Developed by Genetic Anomalies (the makers of Chron X), ConQuest orbits around collectible "pieces" (the game doesn't refer to them as "cards") that you buy, sell, and trade exclusively on Activision's servers. Set in the era of The Next Generation, Conquest is a fast, furious -- and like most CCGs, highly addictive -- game of galactic chess between two Qs: you and your opponent.
It works like this: You download the ConQuest demo (or buy it retail), fool around with the basic starter sets you're given, and then pay $10 to become a registered player. This $10 gets you seven free booster packs and allows you to trade, play, and be ranked online. Non-registered demo users cannot trade at all. If you need more pieces you can buy booster packs online, or you can buy the actual starter sets--a must if you desire each unique "Q" piece associated with the 5 different starter sets: Romulan, Federation, Klingon, Borg, and Mixed.

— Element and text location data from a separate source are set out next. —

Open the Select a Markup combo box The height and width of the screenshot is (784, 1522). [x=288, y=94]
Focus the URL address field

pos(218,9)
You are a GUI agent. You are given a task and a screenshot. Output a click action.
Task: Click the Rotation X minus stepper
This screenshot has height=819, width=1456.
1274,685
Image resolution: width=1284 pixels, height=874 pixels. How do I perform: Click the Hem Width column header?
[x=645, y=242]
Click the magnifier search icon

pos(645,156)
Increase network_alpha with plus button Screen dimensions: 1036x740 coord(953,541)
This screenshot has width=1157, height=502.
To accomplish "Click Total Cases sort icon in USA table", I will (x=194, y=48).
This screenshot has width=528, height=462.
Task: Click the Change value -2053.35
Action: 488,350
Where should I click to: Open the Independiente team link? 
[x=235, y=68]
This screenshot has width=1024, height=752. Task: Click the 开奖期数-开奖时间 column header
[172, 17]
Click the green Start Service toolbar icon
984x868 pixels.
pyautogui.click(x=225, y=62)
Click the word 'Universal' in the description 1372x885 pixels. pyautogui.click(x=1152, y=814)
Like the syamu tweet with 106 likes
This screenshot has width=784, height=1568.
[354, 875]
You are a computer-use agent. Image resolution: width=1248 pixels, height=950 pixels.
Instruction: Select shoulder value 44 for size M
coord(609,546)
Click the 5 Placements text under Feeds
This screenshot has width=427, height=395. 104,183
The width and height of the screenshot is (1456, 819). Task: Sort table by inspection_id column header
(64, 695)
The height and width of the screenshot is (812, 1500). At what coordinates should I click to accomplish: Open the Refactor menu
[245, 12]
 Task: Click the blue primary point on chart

Gameplay comes in two very different formats: Basic and Advanced. The Basic game may be a simplified version of the Advanced game, but certain random elements found only in the Advanced version make sure that the two formats require entirely different strategies in order to win. In fact, there are players online who refuse to play one format or the other, and fortunately STCO provides dynamic statistics for both Basic and Advanced play. Both formats are also faithfully represented in official tournaments.
The Basic game consists of three phases -- Deploy, Attack, and Move -- and is more strategic, relying less on chance. The Advanced game adds two phases: Event and Action. The Event phase, in which you and your opponent bid over who gets each event, adds a layer of chaos that can possibly ruin all your well-planned strategies if you're not prepared. The Action phase allows certain ships, items, and crewmembers to perform useful actions such as ship repairs, cloaking, and employing tractor beams.
A lot of players online prefer these added uncertainties, but some think they sacrifice raw strategy and thus only play Basic. Either way, ConQuest is rich with strategy and replayability. The only gameplay flaw would be the fact that early dominance often leads to an imbalanced "turn 9" lock where it becomes rapidly impossible to lose with the current set of game pieces in circulation. This will most likely be addressed as Genetic Anomalies releases new game pieces into the mix.
Graphics are a treat for all Trekkies. The Romulan ships look sexy, the Klingon women look twice as sexy, and each and every one of the Borg crewmembers will strike fear into the hearts of your enemies. For a strategic game, the graphics couldn't be any better. Well, that is, except for the fact that you're trapped in 800x600 mode with no option to adjust your resolution. What the hell were they thinking?
Sound quality isn't up to the standards of other Star Trek games and it often sounds like a bad dubbing job as one of your characters barks out meaningless drivel when you give an order. Very little effort was spent on the music and even the famous sounds of Trek combat were anti-climatic. Then again you're probably not playing ConQuest for its sound.
Overall, ConQuest Online is a satisfying online CCG that is likely to improve over time as future expansion packs introduce awesome new pieces. Sure, there are some imbalances, but after reevaluating your previous strategies you'll soon learn how to thrive. Any way you look at it, STCO is a must-have for Trekkies everywhere.